İnsanlık tarihi kadar eski bir geçmişi bulunan gül, tüm çiçeklerden farklı, çok geniş bir çerçeveye sahiptir. Hiçbir çiçeğin görmediği kadar sevgi ve öneme sahip olan gül, özellikle Divan edebiyatında zarafeti, kutsallığı, sevgiyi tanımlayan bir sembol olarak görülür. Fatih Sultan Mehmet’in Nakkaş Sinan tarafından yapılan minyatüründe dünyanın en güçlü hükümdarlarının gül koklarken resmedilmesi güç ve inceliğin yansıması olarak bilinir. Adına şiirler, şarkılar, ilahiler, maniler yazılmış kendi edebiyatını yaratmış, cennet çiçeği adını almış, hatta bülbül ile olan aşkı ile dillere destan olmuştur.

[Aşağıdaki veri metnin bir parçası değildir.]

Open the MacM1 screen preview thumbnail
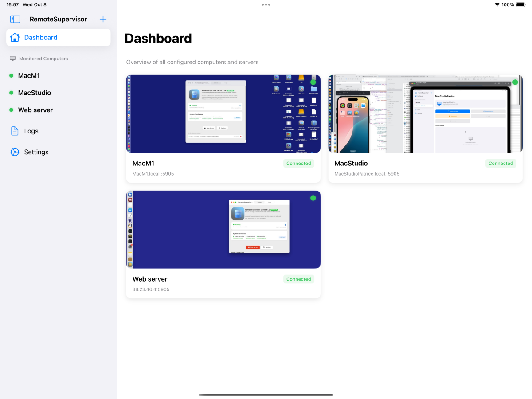Image resolution: width=532 pixels, height=399 pixels. pos(223,114)
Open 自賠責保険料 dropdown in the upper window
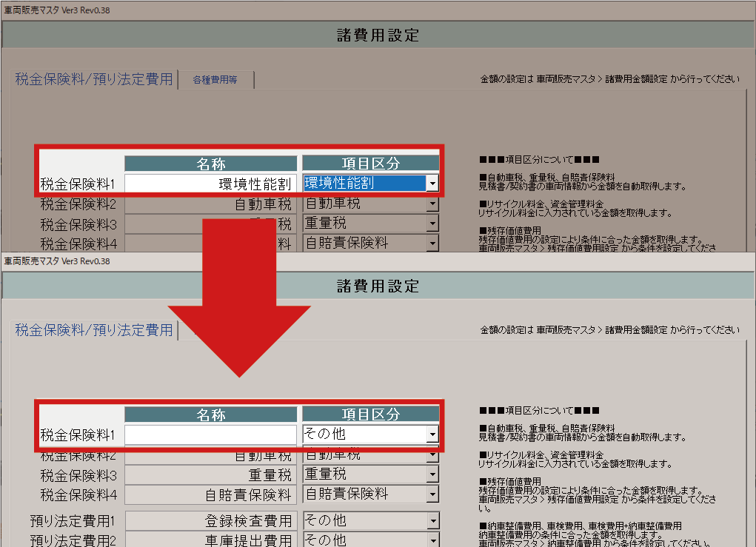This screenshot has height=547, width=756. pos(432,243)
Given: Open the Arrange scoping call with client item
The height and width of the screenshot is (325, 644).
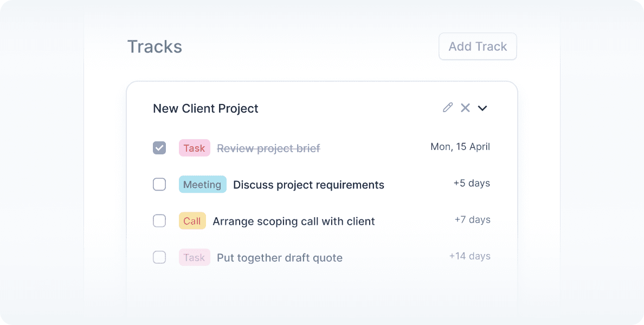Looking at the screenshot, I should click(293, 221).
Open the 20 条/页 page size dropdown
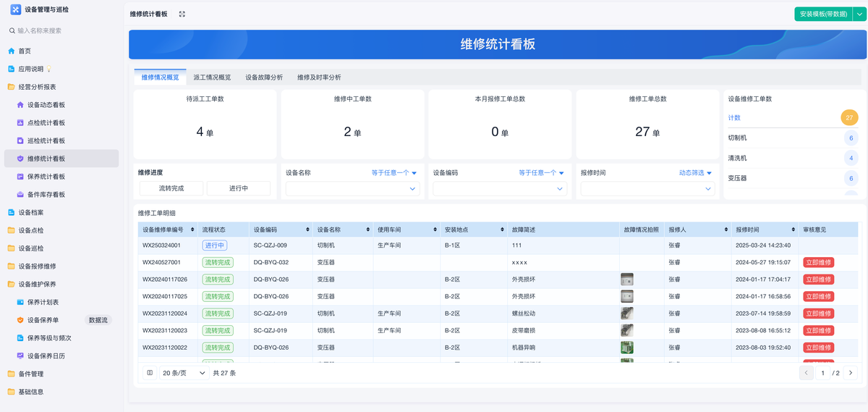 click(184, 373)
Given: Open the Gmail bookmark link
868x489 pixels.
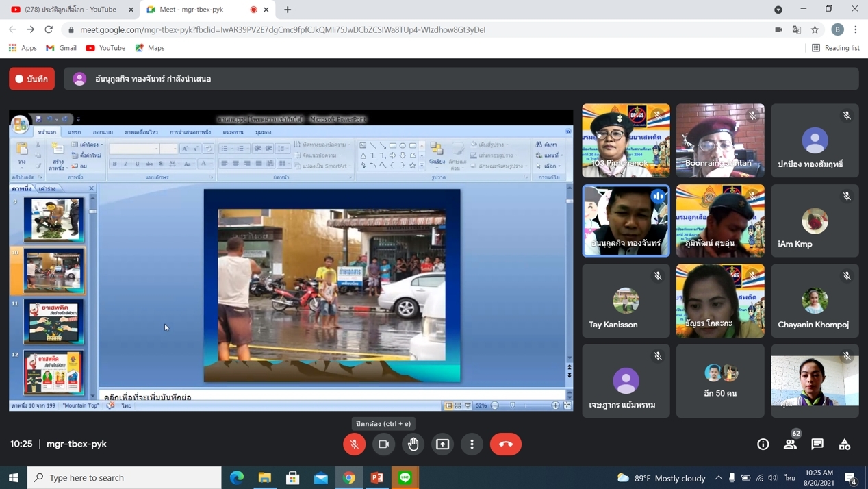Looking at the screenshot, I should tap(61, 48).
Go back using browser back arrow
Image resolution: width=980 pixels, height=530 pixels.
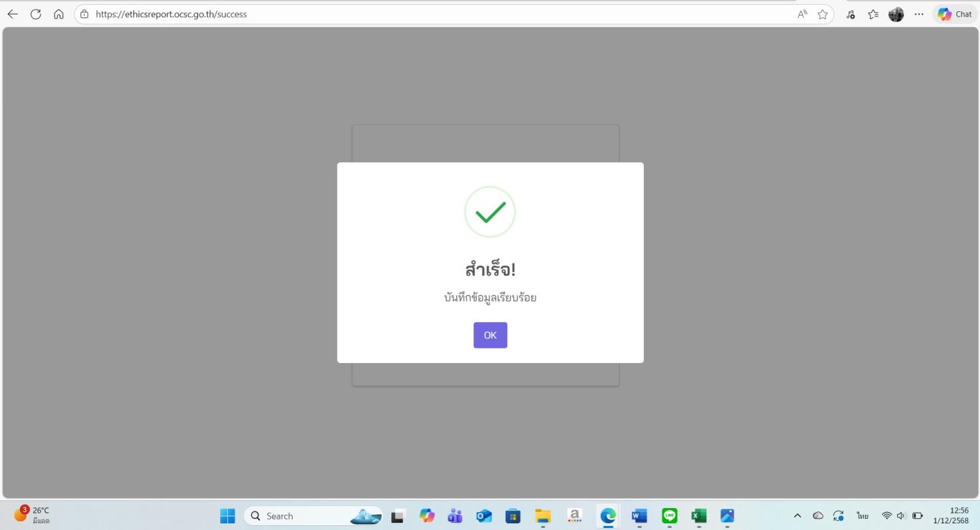point(13,14)
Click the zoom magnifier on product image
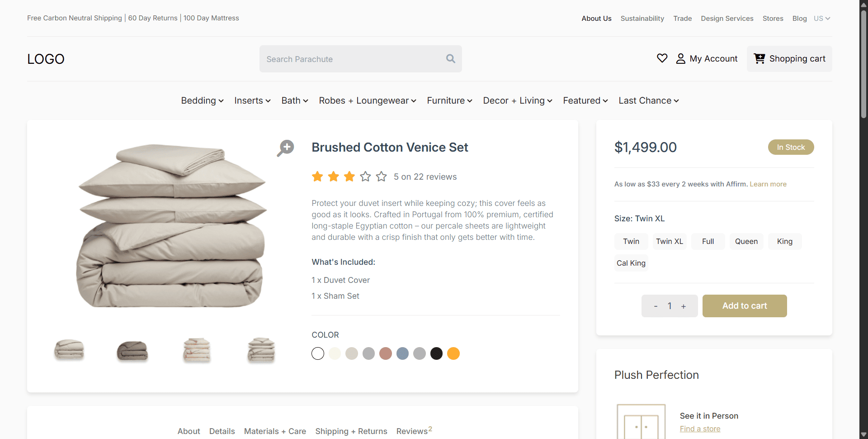 285,148
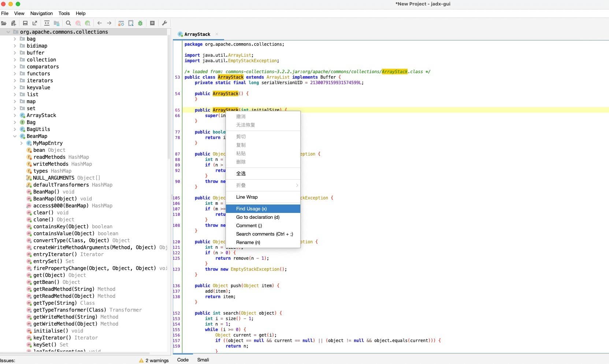Screen dimensions: 609x364
Task: Click the back navigation arrow
Action: [x=100, y=23]
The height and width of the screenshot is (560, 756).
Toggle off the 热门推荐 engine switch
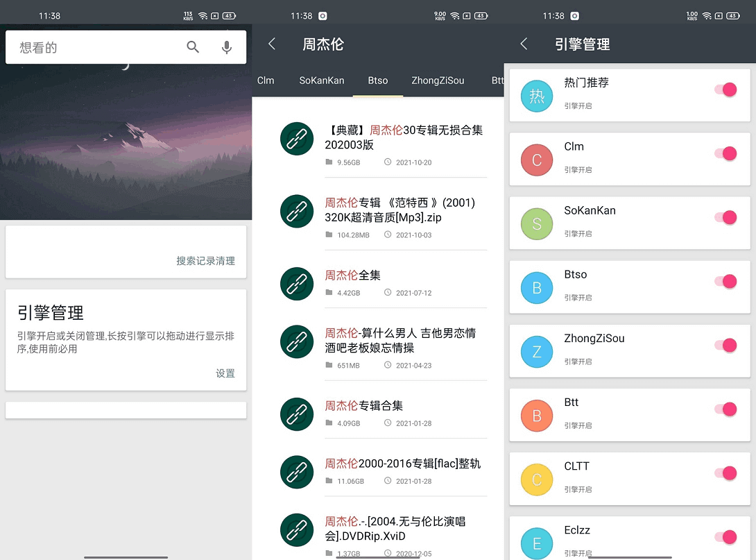coord(725,90)
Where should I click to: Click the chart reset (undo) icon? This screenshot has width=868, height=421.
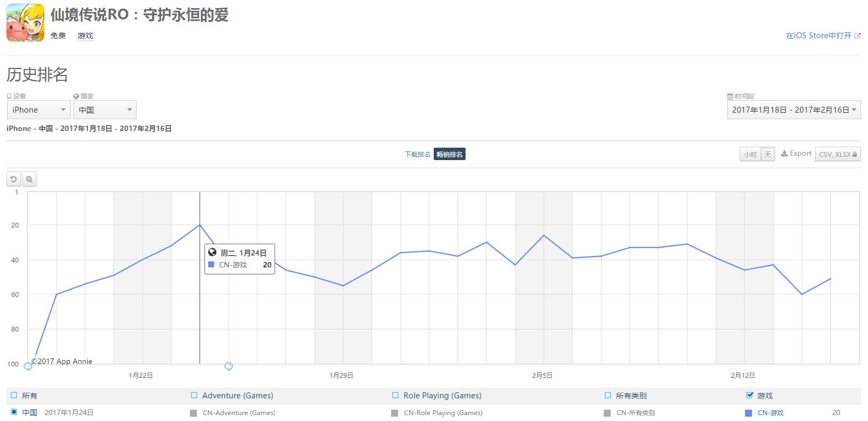[13, 179]
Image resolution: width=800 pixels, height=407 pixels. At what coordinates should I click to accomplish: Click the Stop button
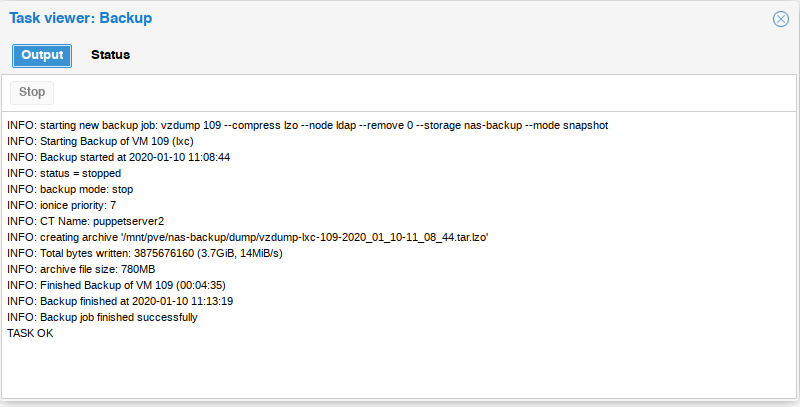[x=32, y=92]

Klasik şiirlerde adından çokça söz ettiren gül, şairin zihninde sevgilinin yüzü, yanağı, ağzı, kulağına benzetilip, rengi ve kokusuyla şaire ilham kaynağı olmuş ve gül bahçelerinde öten bülbül yüzlerce yıl karşılık bulamamış sevginin simgesi olarak kullanılmıştır. Kısacası şiir ve edebiyatta kullanılan, kokusu saklanan, reçeli, lokumu, kozmetik ve tedavi edici özellikleriyle, başlı başına bir serüvendir gül.
Kısa süren mevsiminde doruğa çıkan gülün kokusunu uzun bir süre muhafaza edebilmek için ustalar gülden damıtma usulü ile suyunu elde etmişlerdir. Sonrasında ise
gül suyunun içindeki yağ taneciklerini toplayarak gül esansını elde etmişlerdir. Orta
Asya, birçok gül türünün yetiştiği yer olmasına rağmen, Batı dünyasına Anadolu
üzerinden tanıtılması ile Türkiye, gül yağının en önemli üreticilerinden birisi haline gelmiştir.
“Güller Diyarı” Isparta’nın gülcülük serüveni ise, Müftüzade İsmail Efendi’nin bireysel çabaları sayesinde 19. yüzyılın sonlarında başlamıştır. Bulgaristan’ın Kızanlık şehrinde hariciye görevlisi olarak çalışan İsmail Efendi, koruma altındaki “Gül Vadisi”nde, gül ve gülyağı üretimini gözlemleyerek öğrenmiştir. Bir tek gül çeliğini bastonunda saklayarak Isparta’ya getirmiş ve evinin bahçesine dikmiştir. Buradan elde ettiği gül çelikleriyle 30 dönümlük arazisinde gülcülüğe başlayan İsmail Efendi, daha sonra imbik adı verilen basit sistemle ilk gülyağını 1892’de üretmiştir. Ispartalıları gülcülüğün önemine inandırarak
Isparta’nın bugünkü ününe kavuşmasın sağlayan kişi olarak “Gülcü” lakabını almıştır. Atatürk’ün Isparta’ya gelişinde verdiği talimat uyarınca, “İktisat Vekaleti”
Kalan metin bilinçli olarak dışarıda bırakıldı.